[Stored entries]
--- START ---
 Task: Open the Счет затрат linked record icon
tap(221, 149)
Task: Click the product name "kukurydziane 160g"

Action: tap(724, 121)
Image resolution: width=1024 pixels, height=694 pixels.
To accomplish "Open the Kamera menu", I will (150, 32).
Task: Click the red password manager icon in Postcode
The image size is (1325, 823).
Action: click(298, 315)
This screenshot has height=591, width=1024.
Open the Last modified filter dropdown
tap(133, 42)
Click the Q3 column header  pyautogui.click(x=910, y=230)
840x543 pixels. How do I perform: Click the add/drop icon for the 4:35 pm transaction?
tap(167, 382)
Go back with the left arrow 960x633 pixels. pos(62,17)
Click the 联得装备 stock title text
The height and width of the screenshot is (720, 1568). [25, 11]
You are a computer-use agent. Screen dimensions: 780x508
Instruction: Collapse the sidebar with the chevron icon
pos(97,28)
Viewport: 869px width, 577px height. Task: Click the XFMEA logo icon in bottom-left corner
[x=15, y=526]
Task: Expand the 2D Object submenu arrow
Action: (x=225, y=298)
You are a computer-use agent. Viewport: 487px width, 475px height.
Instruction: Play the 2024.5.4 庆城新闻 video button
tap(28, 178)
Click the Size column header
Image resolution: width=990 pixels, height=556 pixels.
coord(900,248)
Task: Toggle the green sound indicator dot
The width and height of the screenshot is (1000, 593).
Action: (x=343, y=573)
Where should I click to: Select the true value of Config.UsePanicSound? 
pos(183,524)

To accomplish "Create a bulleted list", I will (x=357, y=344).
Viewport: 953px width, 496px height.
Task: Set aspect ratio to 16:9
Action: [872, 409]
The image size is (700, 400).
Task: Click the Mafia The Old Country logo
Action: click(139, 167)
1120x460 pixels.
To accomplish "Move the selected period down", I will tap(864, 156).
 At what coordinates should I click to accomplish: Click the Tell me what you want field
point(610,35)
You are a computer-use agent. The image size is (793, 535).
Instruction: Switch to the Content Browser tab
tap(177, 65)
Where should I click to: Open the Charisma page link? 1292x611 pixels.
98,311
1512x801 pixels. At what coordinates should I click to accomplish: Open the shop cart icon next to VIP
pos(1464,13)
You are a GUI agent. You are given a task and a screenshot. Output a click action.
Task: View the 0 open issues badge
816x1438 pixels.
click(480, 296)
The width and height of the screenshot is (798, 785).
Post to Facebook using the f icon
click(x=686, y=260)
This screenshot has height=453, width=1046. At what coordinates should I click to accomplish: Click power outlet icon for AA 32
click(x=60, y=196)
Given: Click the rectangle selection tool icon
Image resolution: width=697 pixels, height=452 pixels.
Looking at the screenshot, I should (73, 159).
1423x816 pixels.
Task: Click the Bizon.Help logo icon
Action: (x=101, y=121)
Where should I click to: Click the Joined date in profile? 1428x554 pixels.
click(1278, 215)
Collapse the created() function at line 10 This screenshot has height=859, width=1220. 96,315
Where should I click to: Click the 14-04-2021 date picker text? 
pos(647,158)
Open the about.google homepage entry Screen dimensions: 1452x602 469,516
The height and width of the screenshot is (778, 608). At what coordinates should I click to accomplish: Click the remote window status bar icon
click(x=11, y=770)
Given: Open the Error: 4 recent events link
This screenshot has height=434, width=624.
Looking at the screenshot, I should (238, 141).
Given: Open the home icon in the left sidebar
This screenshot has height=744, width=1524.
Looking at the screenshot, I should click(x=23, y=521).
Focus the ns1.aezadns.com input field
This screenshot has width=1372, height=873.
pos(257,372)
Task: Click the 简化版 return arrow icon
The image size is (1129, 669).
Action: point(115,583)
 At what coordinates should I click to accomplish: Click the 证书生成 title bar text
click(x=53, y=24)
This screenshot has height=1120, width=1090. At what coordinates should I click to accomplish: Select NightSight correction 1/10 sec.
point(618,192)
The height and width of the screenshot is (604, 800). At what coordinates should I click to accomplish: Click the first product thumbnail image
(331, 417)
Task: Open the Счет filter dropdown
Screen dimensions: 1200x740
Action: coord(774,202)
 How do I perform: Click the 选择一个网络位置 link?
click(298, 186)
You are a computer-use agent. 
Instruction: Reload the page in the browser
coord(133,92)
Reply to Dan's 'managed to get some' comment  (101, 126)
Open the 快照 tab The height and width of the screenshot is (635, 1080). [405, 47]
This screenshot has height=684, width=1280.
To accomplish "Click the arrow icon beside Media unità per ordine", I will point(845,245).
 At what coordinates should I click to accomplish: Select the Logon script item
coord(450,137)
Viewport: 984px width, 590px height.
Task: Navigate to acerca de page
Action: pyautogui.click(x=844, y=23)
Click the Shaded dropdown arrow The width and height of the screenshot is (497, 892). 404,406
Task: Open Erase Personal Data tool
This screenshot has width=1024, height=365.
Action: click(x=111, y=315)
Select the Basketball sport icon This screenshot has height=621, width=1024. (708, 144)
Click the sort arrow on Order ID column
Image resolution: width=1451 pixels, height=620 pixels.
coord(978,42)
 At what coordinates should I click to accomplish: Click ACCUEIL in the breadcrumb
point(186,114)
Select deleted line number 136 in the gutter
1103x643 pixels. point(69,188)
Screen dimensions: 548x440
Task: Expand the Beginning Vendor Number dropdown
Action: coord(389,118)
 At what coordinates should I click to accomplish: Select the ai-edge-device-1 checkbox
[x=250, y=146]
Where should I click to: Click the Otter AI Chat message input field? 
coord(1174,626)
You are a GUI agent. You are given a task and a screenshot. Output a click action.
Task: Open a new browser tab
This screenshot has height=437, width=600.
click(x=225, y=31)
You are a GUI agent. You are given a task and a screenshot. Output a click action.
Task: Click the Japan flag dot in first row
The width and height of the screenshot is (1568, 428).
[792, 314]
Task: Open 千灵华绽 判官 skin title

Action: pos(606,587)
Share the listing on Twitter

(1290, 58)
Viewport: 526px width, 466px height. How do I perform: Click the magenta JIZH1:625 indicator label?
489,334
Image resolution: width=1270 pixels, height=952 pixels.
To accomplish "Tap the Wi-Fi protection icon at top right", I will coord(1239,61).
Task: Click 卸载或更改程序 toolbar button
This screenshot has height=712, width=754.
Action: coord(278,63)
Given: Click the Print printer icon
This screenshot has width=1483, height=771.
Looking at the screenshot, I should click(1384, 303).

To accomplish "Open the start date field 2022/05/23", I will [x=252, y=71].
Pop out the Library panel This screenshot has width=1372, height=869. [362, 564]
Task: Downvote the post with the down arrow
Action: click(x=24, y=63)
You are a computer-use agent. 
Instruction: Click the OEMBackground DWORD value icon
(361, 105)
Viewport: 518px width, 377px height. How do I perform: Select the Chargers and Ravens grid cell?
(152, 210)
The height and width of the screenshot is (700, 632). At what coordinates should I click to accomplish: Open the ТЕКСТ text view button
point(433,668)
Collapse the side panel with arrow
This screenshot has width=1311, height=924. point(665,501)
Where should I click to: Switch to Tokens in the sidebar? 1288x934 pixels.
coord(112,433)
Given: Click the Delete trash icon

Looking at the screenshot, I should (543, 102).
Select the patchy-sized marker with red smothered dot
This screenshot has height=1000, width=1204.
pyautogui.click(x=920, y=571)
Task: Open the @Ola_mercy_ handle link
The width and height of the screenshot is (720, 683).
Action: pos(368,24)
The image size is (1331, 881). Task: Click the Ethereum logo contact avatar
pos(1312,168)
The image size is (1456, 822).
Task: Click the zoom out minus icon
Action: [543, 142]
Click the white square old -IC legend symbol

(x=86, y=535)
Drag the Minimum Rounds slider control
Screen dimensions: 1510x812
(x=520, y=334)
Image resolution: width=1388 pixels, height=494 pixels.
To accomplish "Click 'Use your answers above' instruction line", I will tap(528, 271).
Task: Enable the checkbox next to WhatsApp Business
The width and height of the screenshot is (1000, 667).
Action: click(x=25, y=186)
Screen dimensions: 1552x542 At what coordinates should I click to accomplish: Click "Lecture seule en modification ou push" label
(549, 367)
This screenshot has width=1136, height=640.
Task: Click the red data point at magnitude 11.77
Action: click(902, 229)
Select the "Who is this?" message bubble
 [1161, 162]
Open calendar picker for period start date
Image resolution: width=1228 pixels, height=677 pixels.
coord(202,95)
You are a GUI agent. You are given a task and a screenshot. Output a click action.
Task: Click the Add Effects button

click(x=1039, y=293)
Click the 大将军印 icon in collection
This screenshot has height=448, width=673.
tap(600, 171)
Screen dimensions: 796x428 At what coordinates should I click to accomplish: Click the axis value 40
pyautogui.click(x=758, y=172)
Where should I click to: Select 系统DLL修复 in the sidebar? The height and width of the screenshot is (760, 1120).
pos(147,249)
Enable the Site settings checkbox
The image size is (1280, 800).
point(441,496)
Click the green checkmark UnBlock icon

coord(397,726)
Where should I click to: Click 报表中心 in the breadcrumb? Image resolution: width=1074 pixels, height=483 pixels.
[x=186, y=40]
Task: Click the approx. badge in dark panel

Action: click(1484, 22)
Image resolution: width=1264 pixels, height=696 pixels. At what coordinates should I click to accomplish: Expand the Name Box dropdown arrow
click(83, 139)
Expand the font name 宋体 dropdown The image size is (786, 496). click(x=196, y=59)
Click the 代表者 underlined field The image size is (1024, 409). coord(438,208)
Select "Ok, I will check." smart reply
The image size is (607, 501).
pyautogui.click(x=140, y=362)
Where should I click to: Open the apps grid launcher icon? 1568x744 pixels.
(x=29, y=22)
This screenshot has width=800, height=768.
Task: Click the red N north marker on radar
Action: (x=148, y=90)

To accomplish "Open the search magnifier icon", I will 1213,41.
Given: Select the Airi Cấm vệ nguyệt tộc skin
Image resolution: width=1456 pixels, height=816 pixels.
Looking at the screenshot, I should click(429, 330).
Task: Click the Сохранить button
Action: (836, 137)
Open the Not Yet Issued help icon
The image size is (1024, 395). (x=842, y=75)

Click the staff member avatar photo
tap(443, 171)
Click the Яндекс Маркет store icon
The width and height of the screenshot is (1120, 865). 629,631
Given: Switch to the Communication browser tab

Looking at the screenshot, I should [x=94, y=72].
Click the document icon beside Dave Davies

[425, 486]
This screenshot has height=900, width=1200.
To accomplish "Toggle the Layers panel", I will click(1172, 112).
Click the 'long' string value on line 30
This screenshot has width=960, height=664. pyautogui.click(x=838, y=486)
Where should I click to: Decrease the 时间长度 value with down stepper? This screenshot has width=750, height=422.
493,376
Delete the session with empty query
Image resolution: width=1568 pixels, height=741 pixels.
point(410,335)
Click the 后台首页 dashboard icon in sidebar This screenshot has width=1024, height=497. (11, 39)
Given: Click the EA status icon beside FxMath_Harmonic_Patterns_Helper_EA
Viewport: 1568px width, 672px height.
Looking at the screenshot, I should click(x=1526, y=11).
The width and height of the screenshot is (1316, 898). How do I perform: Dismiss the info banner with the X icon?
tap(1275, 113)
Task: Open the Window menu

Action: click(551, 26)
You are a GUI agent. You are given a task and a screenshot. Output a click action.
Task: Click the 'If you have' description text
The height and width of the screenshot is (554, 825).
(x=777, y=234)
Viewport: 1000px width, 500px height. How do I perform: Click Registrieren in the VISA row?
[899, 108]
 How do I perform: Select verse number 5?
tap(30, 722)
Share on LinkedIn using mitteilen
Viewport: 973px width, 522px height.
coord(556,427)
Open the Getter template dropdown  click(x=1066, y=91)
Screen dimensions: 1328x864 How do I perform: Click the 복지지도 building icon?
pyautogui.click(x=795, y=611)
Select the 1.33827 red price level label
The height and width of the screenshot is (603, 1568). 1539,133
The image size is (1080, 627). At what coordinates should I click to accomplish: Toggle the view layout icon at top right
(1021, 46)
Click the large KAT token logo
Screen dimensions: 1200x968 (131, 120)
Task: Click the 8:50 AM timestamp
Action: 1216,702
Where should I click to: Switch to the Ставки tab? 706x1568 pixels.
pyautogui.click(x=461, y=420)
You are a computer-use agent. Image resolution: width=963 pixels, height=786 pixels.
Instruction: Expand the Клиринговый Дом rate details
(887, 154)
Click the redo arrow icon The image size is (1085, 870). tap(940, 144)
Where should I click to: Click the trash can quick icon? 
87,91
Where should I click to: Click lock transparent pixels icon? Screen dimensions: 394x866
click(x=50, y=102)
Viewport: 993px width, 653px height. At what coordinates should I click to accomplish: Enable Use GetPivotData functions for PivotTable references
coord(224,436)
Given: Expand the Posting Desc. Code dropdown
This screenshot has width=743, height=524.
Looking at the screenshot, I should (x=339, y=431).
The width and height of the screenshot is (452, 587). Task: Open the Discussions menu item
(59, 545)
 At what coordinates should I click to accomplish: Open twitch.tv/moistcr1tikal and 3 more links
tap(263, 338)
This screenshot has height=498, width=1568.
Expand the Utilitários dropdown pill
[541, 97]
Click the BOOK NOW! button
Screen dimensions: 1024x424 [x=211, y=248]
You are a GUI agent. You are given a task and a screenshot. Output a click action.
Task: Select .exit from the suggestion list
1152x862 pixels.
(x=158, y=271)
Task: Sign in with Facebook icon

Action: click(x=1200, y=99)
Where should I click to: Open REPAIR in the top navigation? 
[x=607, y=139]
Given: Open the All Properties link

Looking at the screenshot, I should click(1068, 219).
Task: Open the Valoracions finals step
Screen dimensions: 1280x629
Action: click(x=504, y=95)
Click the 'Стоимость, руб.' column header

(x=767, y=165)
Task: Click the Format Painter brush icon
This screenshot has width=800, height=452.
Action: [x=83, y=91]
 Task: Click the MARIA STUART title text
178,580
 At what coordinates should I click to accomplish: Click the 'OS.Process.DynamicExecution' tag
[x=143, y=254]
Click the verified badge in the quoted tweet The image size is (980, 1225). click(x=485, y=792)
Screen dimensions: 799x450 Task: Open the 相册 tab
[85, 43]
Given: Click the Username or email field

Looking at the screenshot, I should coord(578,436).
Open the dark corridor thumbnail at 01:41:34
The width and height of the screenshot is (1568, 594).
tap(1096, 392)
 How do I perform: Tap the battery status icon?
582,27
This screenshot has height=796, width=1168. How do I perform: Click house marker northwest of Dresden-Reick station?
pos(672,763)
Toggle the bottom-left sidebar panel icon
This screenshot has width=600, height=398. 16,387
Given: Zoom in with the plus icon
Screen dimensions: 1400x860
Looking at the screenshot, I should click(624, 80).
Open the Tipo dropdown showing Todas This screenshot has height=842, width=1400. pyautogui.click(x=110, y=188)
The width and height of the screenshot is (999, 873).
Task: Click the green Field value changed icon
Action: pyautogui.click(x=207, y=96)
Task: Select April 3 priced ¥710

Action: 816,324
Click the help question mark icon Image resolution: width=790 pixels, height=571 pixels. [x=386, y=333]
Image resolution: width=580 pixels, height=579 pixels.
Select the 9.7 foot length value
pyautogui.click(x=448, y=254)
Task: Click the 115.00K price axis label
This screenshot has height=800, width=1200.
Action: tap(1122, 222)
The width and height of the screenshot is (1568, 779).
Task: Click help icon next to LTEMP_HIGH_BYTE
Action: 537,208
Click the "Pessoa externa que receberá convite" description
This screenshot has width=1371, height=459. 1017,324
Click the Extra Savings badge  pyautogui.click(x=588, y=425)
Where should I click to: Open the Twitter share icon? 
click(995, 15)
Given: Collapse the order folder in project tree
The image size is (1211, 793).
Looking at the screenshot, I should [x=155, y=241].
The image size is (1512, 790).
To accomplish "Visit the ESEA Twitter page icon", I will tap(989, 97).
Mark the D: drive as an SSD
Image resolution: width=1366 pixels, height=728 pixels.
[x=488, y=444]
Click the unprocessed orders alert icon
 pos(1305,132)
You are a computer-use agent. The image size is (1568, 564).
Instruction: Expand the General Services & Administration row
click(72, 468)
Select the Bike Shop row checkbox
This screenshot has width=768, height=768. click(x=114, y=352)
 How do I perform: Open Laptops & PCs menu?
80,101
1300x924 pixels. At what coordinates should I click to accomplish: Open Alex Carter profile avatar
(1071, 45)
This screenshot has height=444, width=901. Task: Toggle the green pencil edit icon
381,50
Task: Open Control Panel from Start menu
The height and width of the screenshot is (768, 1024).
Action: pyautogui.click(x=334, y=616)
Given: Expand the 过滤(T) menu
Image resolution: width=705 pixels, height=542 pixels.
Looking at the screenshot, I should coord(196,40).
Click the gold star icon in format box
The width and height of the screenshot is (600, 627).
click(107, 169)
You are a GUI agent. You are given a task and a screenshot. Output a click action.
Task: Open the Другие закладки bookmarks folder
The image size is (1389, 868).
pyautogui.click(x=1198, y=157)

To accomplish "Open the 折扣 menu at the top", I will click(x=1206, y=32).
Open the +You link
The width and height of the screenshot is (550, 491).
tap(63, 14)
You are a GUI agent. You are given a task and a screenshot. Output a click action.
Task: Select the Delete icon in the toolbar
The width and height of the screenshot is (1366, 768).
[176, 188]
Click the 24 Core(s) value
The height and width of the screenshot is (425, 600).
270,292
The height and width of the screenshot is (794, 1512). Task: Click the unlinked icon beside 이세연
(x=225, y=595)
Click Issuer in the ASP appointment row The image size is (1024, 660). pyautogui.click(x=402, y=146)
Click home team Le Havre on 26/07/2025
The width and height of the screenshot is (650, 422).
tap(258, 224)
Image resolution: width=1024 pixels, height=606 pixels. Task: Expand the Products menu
--- END ---
- TO DO
Check each line in the records above for the word "from". Return those that have it.

- OUTPUT OF THE TASK
Task: Select .exit from the suggestion list
Task: Open Control Panel from Start menu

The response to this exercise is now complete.